Shameful in the extreme. Remember their names. They include people I once respected, like Dan Crenshaw and Tom McClintock.
A Republican congressional ally of President Trump solicited more than 100 of his fellow GOP lawmakers to sign on to a brief with the Supreme Court in support of a long-shot lawsuit filed by Texas seeking to delay certification of presidential electors in four battleground states won by President-elect Joe Biden.
Congressman Mike Johnson, a Republican from Louisiana, circulated an email, obtained by CBS News, from his personal account to GOP members Wednesday that asked them to join a friend-of-the-court brief to be filed in support of the effort spearheaded by Texas Attorney General Ken Paxton. Johnson was a vocal defender of Mr. Trump during impeachment proceedings.
Some defend these people because they claim not to back the particular allegations of fraud in the lawsuit, but rather supposedly intend only to communicate their concerns about the election system, or something. But the reporting has made clear that Trump solicited their support, and it’s quite clear what they’re doing. To my knowledge, not a single one of these frauds has issued a public statement stating that Trump lost a free and fair election but nevertheless yada yada yada. The language in bold is what I would require to see from someone to take their fig leaf “we’re not really trying to overturn the election” argument seriously.
I don’t think any of these people should ever hold elective office again and I would never vote for any of them. It’s very difficult to overstate how terrible Trump’s actions are. Every dictator in history who has seized absolute power has had a pretext, and even if Trump is not able to pull off such a coup here, the presence of a flimsy and obviously false pretext for his actions does not justify what he is trying to do.
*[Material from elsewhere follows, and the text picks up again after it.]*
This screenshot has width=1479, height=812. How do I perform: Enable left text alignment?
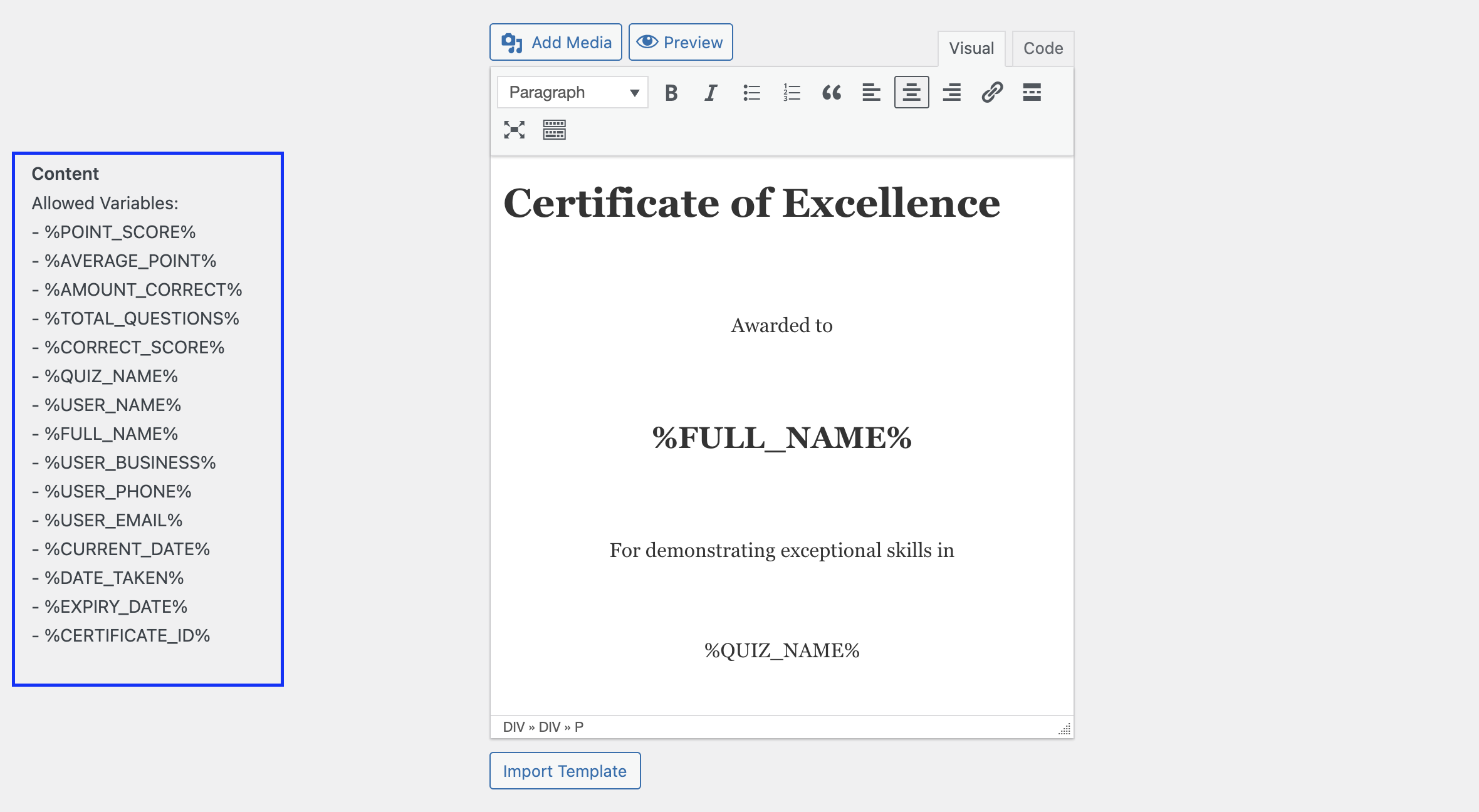(871, 92)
Anyone who lends legitimacy to that pretext has, in my view, declared themselves to be an enemy of democracy, and should be written off for good.
People understate the seriousness of this simply because it is so farcical that it seems extraordinarily unlikely to work — but to me, the proper way to think about it is to imagine that it did work. After all, that is what Trump wants to happen, even if his effort is unlikely to succeed. If it did succeed, it would be the end of the American experiment. An illegitimate ruler would sit in power, with the only peaceful way to remove him — a free and fair election — having failed.
The only option left would be force.
That ought to frighten people.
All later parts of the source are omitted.